Esta descoberta, apresentada pelo pesquisador Francisco de Assis Matos de Abreu (UFPA), supera em 3,5 vezes o Aquífero Guarani, até então considerado um dos maiores do mundo.
Um sistema hidrogeológico de escala continental
As bacias do Acre, Solimões, Amazonas e Marajó formam um reservatório estratégico.

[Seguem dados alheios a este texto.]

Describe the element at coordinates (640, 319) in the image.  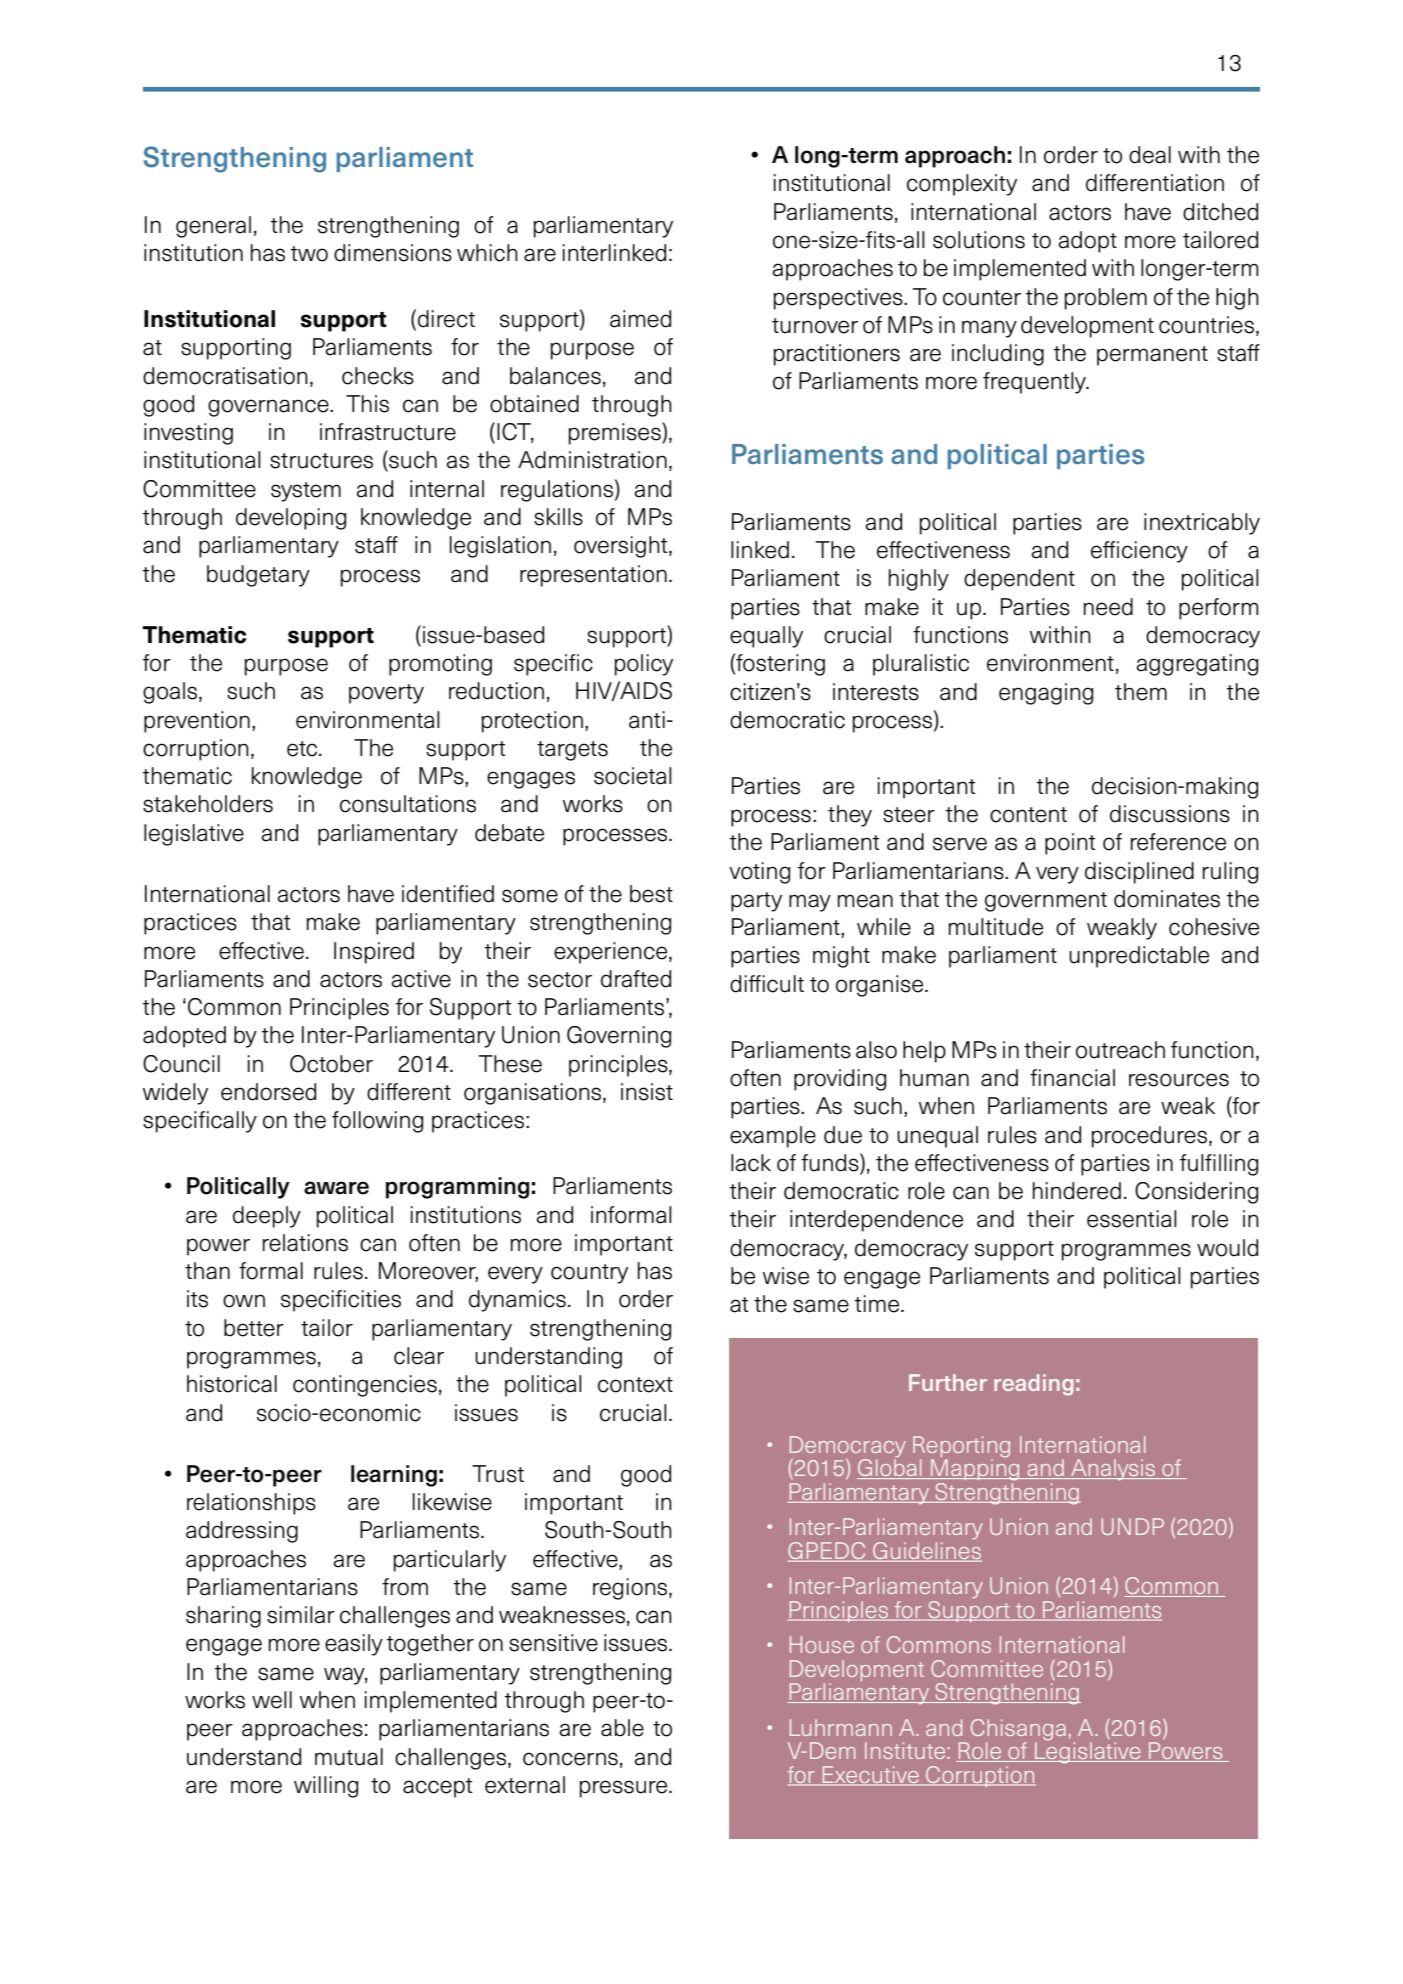
I see `aimed` at that location.
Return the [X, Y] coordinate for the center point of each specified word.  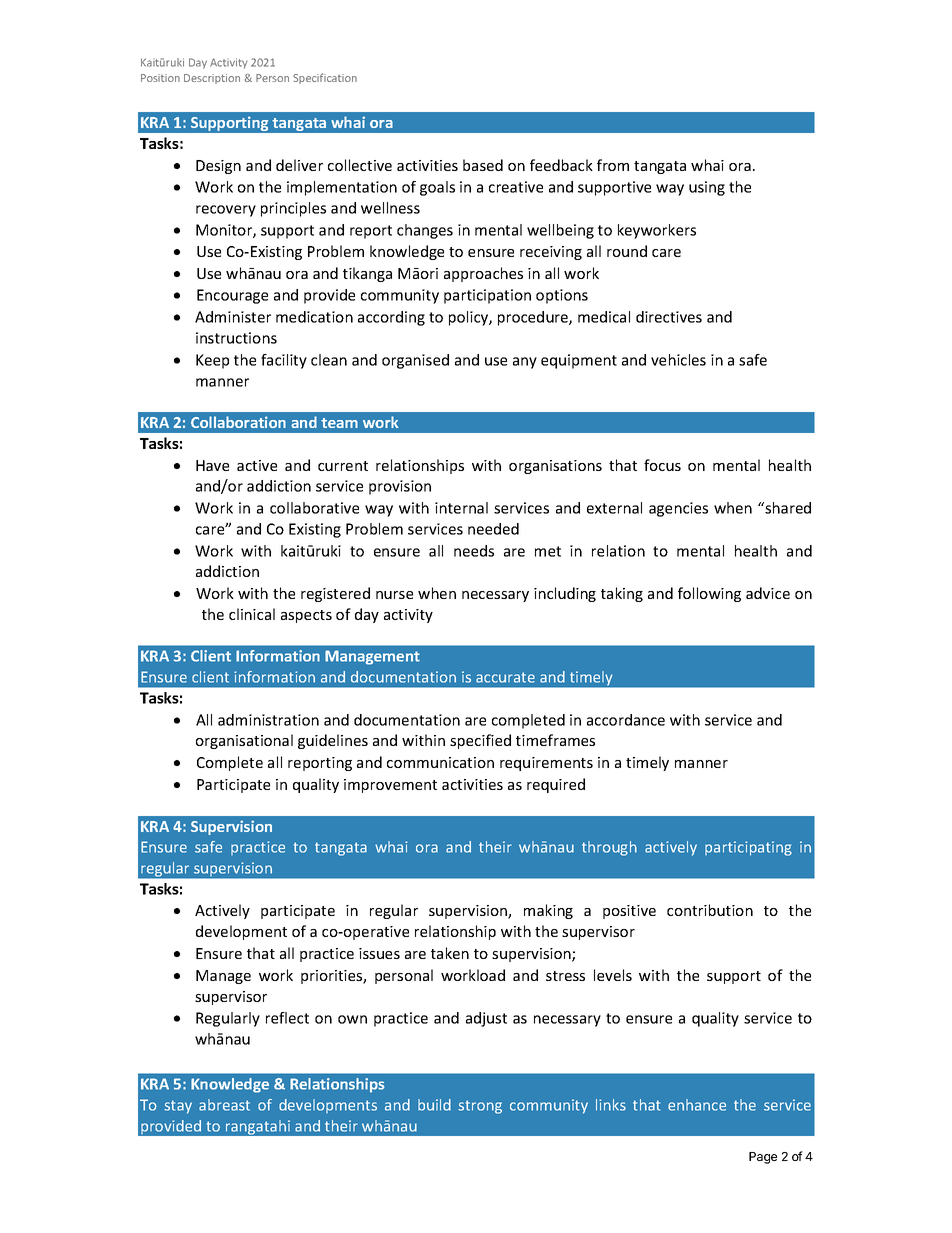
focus [662, 465]
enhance [697, 1105]
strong [480, 1107]
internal [461, 508]
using [707, 188]
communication [440, 762]
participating [748, 848]
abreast [224, 1105]
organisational [244, 741]
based [483, 165]
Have [212, 465]
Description [212, 79]
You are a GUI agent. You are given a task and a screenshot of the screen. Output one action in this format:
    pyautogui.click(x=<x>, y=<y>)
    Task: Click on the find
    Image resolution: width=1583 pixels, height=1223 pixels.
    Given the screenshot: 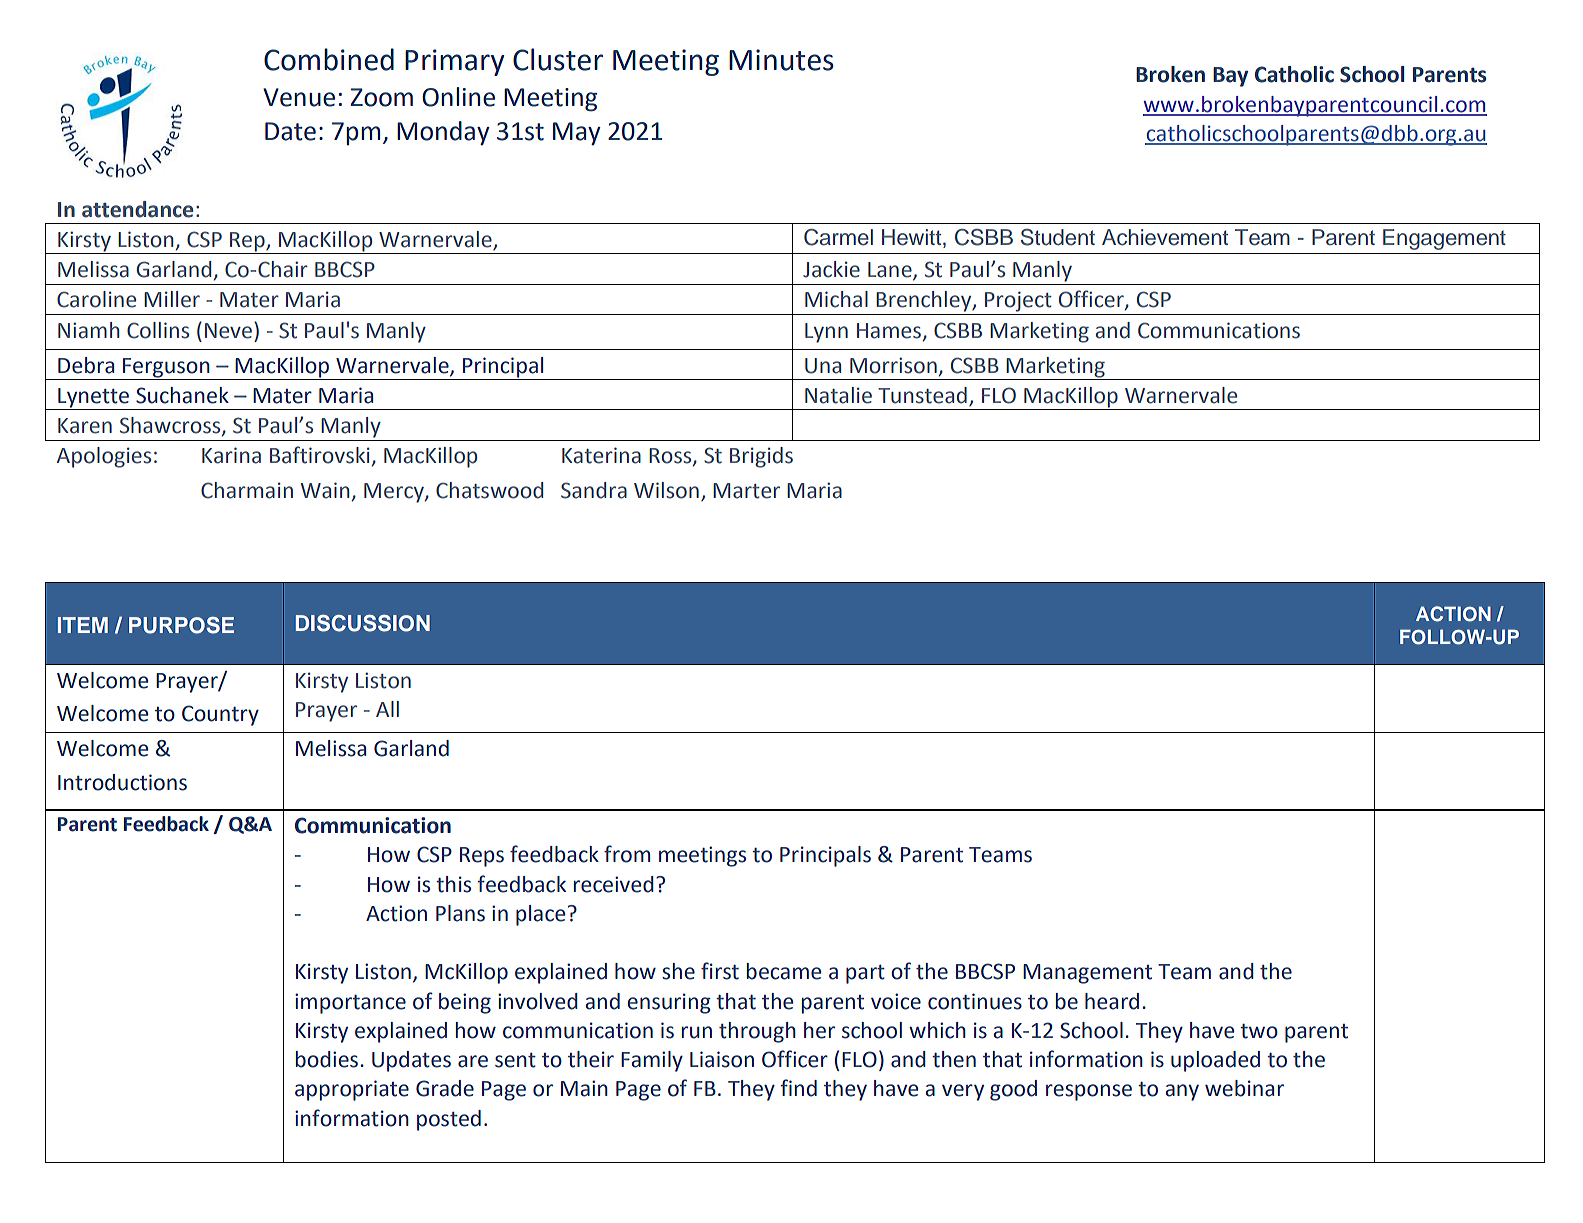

O SAGA se estende por 1,3 milhões de quilômetros quadrados, abrangendo as zonas sedimentares dos principais rios amazônicos. Seu volume representa mais de 80% da água do ciclo hidrológico regional, enquanto os rios e a atmosfera contribuem com apenas 8% cada um.
Esses dados transformam a compreensão do equilíbrio hídrico amazônico, revelando que o subsolo é o verdadeiro motor aquático da floresta.

Alter do Chão: o ponto de partida de uma revelação científica
As pesquisas começaram há uma década no Aquífero Alter do Chão, em Santarém (Pará), onde foi identificado um depósito de 86,4 trilhões de metros cúbicos.
Posteriormente, foi confirmado que este aquífero fazia parte de um sistema muito mais vasto, integrado por múltiplas bacias sedimentares, originando o conceito de SAGA.
Função ecológica e climática do SAGA
O aquífero subterrâneo não apenas sustenta a floresta amazônica, mas também transfere anualmente cerca de 8 trilhões de metros cúbicos de água para outras regiões do Brasil.
Esse fluxo é vital para a agricultura, o enchimento de reservatórios hidroelétricos e a estabilidade climática do país. Seu papel no ciclo da água o torna um recurso estratégico para a América do Sul.
Desafios técnicos e riscos ambientais
Cartografia precisa, qualidade da água e cooperação internacional são fundamentais para sua gestão.
Apesar de sua magnitude, ainda não se conhece a qualidade da água nas camadas mais profundas. Os poços atuais não ultrapassam os 500 metros, o que limita a avaliação de sua potabilidade e viabilidade para uso humano ou industrial. Além disso, a complexidade geológica do sistema exige uma cartografia detalhada para compreender seus fluxos e dinâmicas.
“O maior desafio não é descobri-lo, mas gerenciá-lo com sabedoria”, alertam os pesquisadores.
O desmatamento, a contaminação e a exploração descontrolada ameaçam o equilíbrio entre a floresta e seus recursos hídricos. Por ser um sistema transfronteiriço, o SAGA exige cooperação internacional para sua preservação e uso sustentável.